Task goal »
Locate each line of the material that contains "screenshot", then return it.

Task material »

● ● ● ● ●

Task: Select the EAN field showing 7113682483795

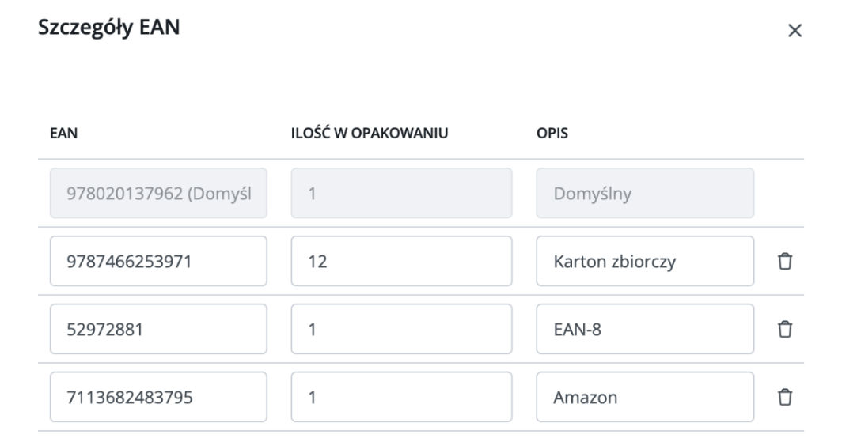Action: (x=158, y=397)
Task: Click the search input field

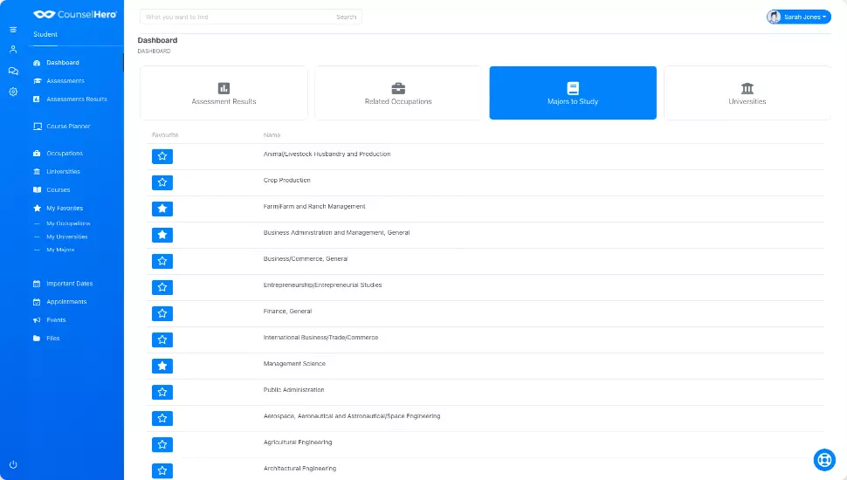Action: [236, 17]

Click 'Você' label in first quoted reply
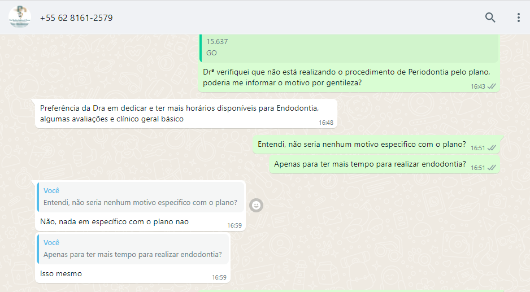coord(51,190)
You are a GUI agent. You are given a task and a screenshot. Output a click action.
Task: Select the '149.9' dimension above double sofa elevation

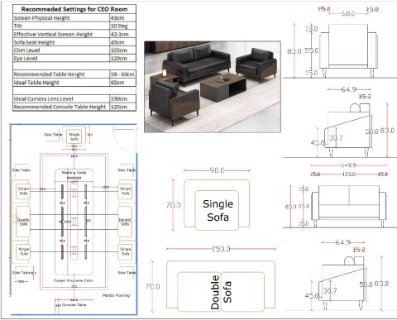click(x=348, y=165)
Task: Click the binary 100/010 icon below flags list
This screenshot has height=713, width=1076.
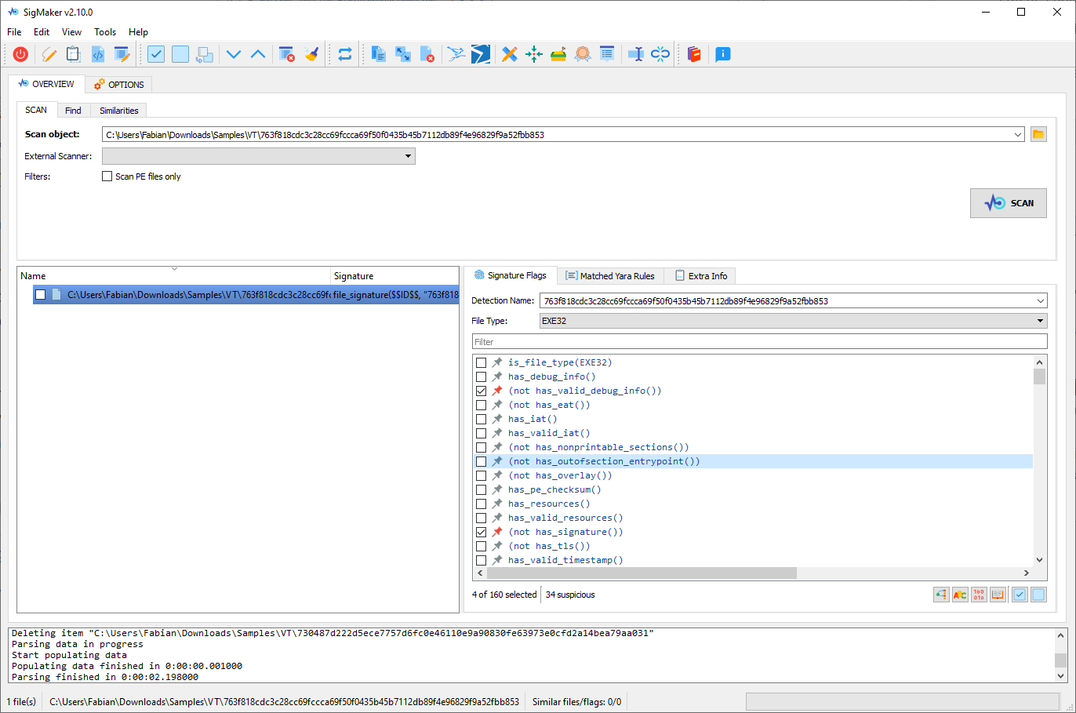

● ● ● ● ●

Solution »
You are a GUI agent. You are given a task and a screenshot. Output a click action.
This screenshot has height=713, width=1076.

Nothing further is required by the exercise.